Che gli serve la privazione di qualche piacere futile e di qualcosa di superfluo, se il torto fatto agli altri resta il medesimo?

Che gli serve, infine, umiliarsi davanti a Dio, se mantiene il suo orgoglio davanti agli uomini?» (Vedere nn. 720-721)


1001. Non c’è nessun merito ad assicurare, dopo la morte, un impiego utile dei beni che possediamo?
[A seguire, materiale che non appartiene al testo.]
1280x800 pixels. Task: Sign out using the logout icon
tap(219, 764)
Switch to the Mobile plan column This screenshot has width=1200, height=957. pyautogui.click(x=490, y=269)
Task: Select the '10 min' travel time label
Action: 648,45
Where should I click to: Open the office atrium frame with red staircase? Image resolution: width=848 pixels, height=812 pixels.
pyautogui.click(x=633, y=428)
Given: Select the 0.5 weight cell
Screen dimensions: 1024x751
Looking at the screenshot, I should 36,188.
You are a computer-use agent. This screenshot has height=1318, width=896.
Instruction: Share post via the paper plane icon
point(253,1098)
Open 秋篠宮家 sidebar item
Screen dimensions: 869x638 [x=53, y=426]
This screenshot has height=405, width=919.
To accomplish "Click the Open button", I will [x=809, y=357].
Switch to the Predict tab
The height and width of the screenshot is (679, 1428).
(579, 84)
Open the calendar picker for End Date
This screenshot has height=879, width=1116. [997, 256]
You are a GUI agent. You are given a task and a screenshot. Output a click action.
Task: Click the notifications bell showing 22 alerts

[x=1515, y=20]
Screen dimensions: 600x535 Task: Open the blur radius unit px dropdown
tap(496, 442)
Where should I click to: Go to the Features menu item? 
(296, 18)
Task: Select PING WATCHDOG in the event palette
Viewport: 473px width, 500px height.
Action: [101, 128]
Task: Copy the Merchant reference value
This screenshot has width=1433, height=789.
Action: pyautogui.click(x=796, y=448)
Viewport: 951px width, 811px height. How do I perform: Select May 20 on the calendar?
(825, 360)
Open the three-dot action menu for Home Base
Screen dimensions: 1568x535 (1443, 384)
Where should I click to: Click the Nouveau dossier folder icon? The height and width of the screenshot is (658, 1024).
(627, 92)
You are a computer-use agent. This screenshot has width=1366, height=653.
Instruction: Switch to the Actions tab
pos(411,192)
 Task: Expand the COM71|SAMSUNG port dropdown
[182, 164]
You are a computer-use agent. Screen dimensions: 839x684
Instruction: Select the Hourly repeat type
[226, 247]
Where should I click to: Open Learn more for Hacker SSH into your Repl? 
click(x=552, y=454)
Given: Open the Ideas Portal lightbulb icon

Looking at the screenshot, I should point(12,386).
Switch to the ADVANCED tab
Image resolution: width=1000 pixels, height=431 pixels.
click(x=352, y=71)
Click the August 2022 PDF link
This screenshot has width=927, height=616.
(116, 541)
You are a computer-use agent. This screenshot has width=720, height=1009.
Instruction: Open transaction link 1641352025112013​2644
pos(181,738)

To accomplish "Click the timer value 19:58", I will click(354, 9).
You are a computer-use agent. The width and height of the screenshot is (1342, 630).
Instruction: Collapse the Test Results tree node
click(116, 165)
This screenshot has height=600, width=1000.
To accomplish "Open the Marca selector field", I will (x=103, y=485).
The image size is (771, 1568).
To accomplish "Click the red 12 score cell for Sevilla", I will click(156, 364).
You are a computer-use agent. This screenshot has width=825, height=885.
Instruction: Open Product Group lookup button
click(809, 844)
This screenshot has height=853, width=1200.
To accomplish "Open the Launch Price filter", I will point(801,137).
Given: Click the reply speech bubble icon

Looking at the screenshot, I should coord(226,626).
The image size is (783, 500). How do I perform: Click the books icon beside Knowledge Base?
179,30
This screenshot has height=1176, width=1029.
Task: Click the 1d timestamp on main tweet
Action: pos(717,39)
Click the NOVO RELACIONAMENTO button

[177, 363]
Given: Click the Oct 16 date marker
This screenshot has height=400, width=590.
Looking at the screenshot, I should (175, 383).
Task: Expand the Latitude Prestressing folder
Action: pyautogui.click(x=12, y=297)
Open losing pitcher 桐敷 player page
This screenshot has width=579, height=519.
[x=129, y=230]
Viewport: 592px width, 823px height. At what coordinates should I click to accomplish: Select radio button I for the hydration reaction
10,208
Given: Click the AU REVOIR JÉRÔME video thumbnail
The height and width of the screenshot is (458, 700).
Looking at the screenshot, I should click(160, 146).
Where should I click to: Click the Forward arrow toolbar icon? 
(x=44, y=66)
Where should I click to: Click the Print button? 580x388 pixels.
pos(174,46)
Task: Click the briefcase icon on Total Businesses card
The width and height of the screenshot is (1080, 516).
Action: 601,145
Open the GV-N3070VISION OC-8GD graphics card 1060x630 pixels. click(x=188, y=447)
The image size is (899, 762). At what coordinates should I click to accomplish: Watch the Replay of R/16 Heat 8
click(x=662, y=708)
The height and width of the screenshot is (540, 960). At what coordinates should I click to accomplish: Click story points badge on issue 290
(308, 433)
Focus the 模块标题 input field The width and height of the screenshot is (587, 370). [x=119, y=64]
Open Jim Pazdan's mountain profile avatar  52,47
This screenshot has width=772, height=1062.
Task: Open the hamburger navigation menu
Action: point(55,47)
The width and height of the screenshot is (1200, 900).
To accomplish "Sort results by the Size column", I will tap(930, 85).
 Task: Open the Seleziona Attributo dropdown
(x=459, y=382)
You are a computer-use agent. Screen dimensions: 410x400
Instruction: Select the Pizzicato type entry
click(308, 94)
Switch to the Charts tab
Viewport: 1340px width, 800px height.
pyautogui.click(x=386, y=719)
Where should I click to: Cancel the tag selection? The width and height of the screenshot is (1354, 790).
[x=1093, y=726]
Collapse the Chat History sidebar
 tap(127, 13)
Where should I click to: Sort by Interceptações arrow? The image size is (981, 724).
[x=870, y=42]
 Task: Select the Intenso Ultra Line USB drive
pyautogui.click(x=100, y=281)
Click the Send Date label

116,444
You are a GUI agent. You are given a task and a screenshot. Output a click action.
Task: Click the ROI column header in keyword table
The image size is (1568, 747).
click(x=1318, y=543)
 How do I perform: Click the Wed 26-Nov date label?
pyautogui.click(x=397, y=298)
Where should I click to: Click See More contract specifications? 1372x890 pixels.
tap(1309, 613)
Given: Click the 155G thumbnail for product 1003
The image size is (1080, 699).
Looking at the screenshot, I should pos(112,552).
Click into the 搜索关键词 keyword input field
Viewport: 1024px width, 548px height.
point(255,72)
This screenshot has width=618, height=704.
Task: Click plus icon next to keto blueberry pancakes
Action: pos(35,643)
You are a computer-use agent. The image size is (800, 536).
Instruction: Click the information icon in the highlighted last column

«Nessun merito non è il termine esatto. È comunque sempre meglio di niente. Ma la sfortuna è che colui che fa donazioni solo dopo la morte e sovente più egoista che generoso. Vuole avere l'onore del bene senza averne la fatica. Chi si priva in vita ha doppio vantaggio: il merito del sacrificio e il piacere di vedere le persone che ha reso felici. Ma l'egoismo è là che gli dice: Ciò che tu dai è altrettanta privazione delle tue gioie. E poiché la voce dell'egoismo grida più forte del disinteresse e della carità, egli salvaguarda i suoi beni con il pretesto dei suoi bisogni e delle esigenze della sua posizione. Ah! Compiangete chi non conosce il piacere di dare: costui è veramente privo di una delle più puree più dolci gioie. Dio, sottoponendolo alla prova della buona sorte, così sfuggente e così dolorosa per il suo futuro, ha voluto dargli in compenso la fortuna della generosità di cui può gioire già sulla Terra.» (Vedere n. 814)

1002. Che cosa deve fare chi, in punto di morte, riconosce i suoi errori, ma non ha il tempo di riparali? è sufficiente, in questo caso, pentirsi?

«Il pentimento affretta la sua riabilitazione, ma non lo assolve. Non ha forse davanti a sé il futuro, che per lui non è mai chiuso?»